Мать Перпетю сидела за большим письменным столом, поставленным посередине скромно, но удобно меблированного кабинета. В мраморном камине ярко горели дрова; пол был покрыт мягким ковром. Настоятельница, которой ежедневно доставлялись письма, адресованные как сестрам, так и воспитанницам монастыря, занималась перечитыванием первых по праву, а вторых — по собственному решению, считая, что это должно служить к спасению милых девушек. Конечно, главной целью было иное: надо было знать, о чем они пишут. Подобному же негласному контролю она подвергала все письма, выходившие из стен монастыря. Следы столь невинной и благостной инквизиции уничтожались очень легко: недаром святая и добрая мать обладала целым арсеналом прехорошеньких стальных инструментов. Одни из них, очень тонкие и отточенные, служили для незаметного подрезывания бумаги вокруг печати. После того, как письмо было вскрыто, прочитано и снова вложено в конверт, брался другой хорошенький закругленный инструмент; слегка подогрев его, им проводили по контурам сургучной печати, которая, растапливаясь, расширялась по краям, закрывая первоначальный Надрез. В арсенале доброй матери имелась также парильница — чрезвычайно остроумный прибор, на влажном паре которого легко расклеивались письма, скромно и смиренно заклеенные при помощи облатки; они уступали малейшему усилию, причем бумага не разрывалась.
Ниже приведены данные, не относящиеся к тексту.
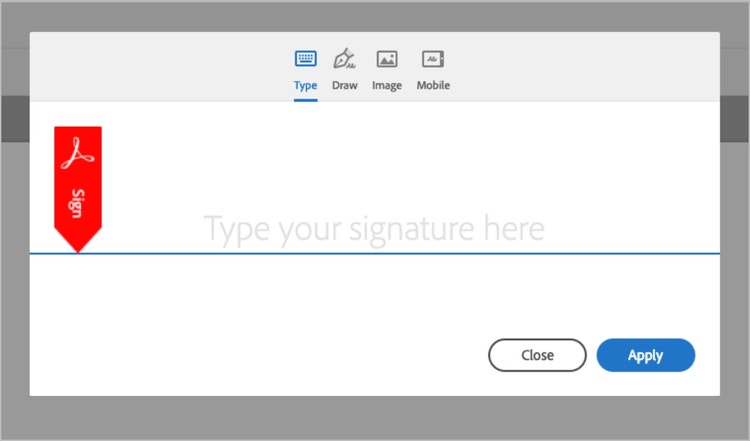
Task: Click the Adobe Acrobat logo on red marker
Action: click(77, 153)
В зависимости от степени нескромностей, невольно допускаемых в письмах, настоятельница делала более или менее длинные пометки в своих бумагах. От этого интересного занятия ее оторвал тихий стук в дверь, запертую на крюк.
Захлопнув откинутую крышку своего секретера, скрывшую ее арсенал, мать Перпетю с серьезным и торжественным видом направилась к дверям. Сестра-послушница доложила ей, что в гостиной ее ждет княгиня де Сен-Дизье и что Флорина, пришедшая несколько позже княгини в сопровождении какой-то плохо одетой горбатой девушки, стоит в маленьком коридоре.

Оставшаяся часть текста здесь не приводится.